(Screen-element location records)
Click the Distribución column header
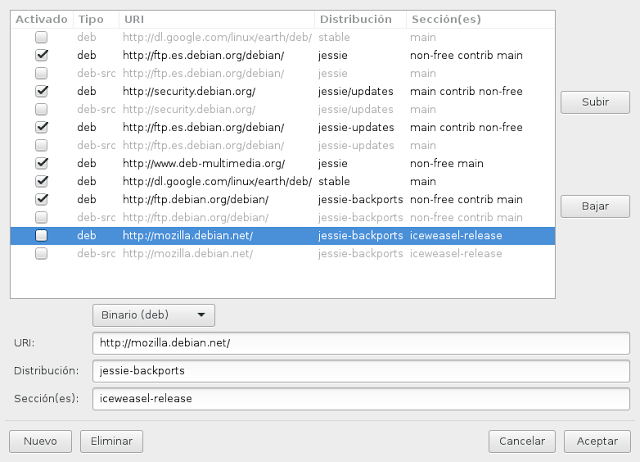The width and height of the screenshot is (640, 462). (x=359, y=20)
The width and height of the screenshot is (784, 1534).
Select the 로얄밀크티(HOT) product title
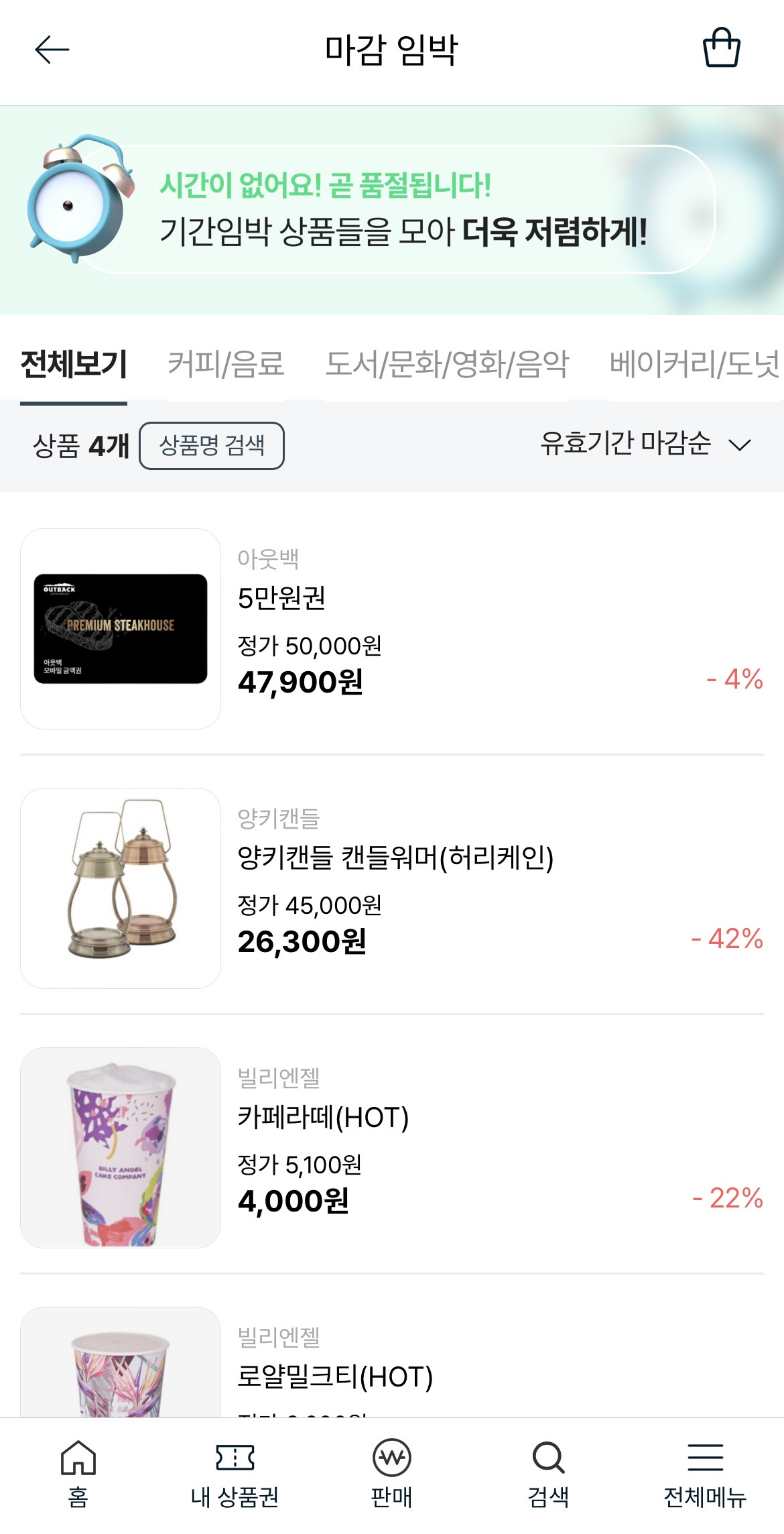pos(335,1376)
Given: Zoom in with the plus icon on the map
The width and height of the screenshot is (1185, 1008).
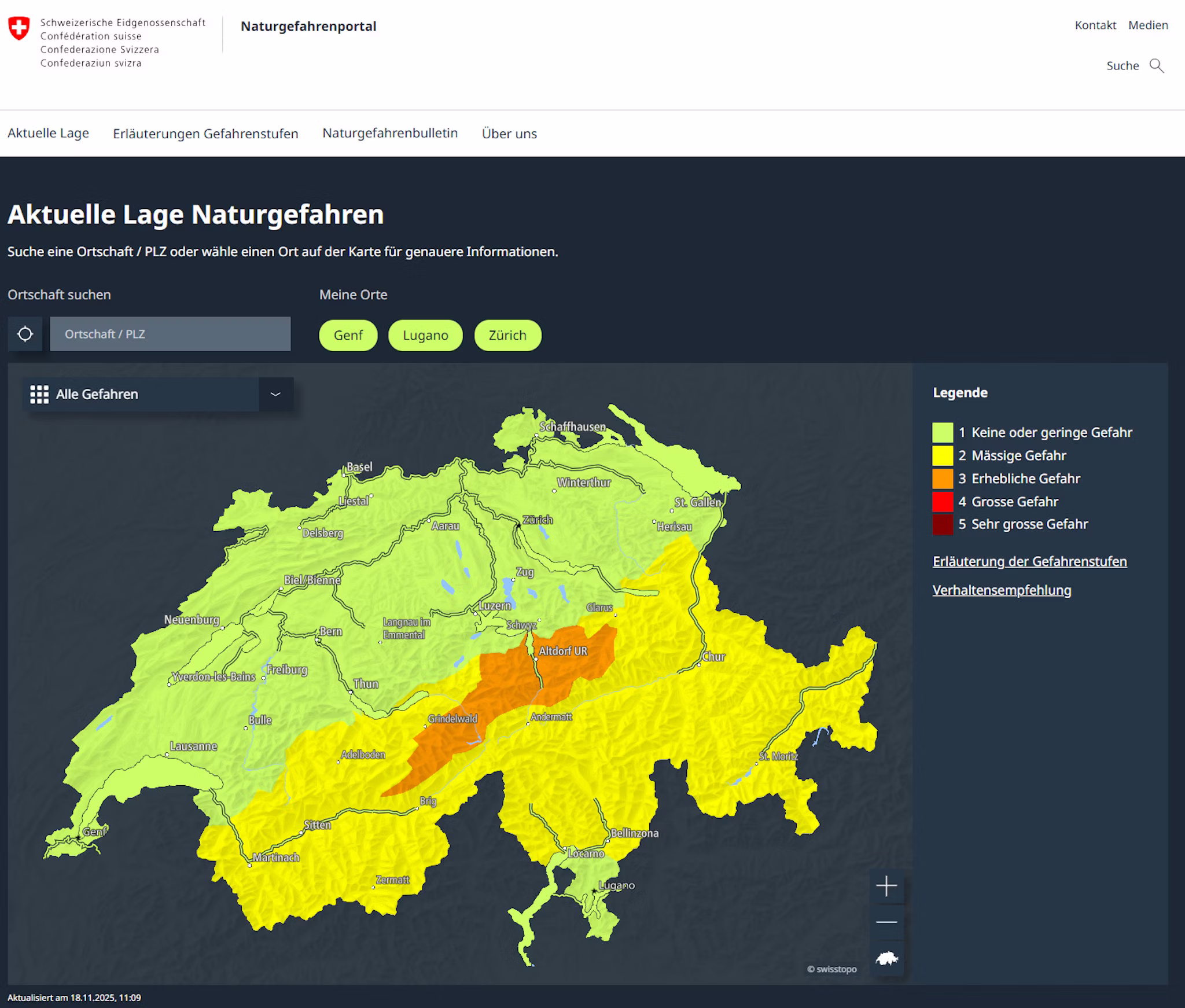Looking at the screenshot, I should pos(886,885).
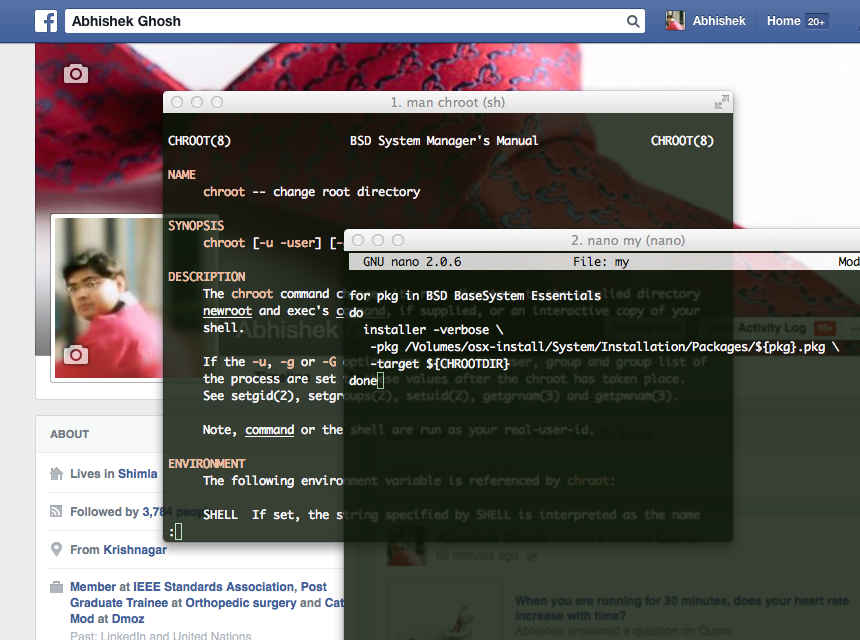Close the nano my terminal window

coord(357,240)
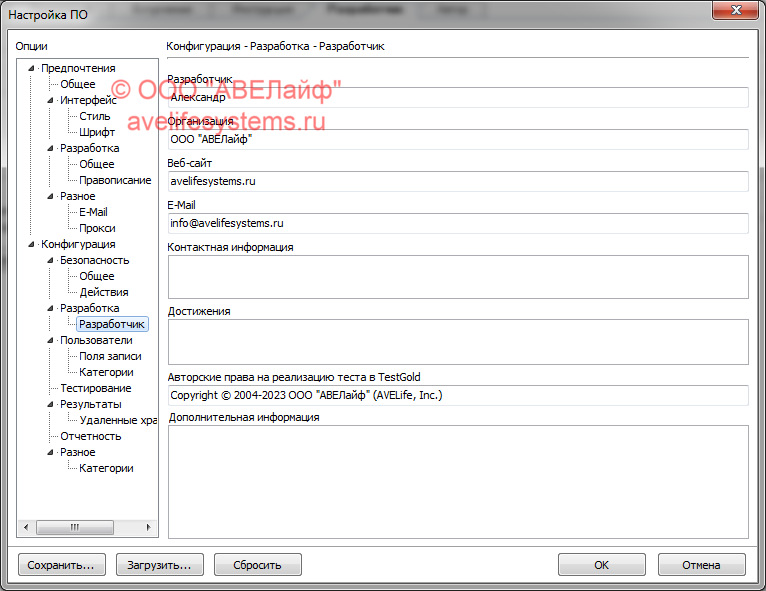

§ Stated problem: Rewrite all of the records above, changing "plus icon" to "plus button" and keeping everything else the same. Leave the pictures out of your version.

§ Solved exercise:
Click the Distribución column header
The width and height of the screenshot is (640, 462). (x=359, y=20)
The width and height of the screenshot is (784, 1534).
Select the 로얄밀크티(HOT) product title
pos(335,1376)
Given: Zoom in with the plus button on the map
The width and height of the screenshot is (1185, 1008).
Looking at the screenshot, I should pos(886,885).
Close the nano my terminal window

coord(357,240)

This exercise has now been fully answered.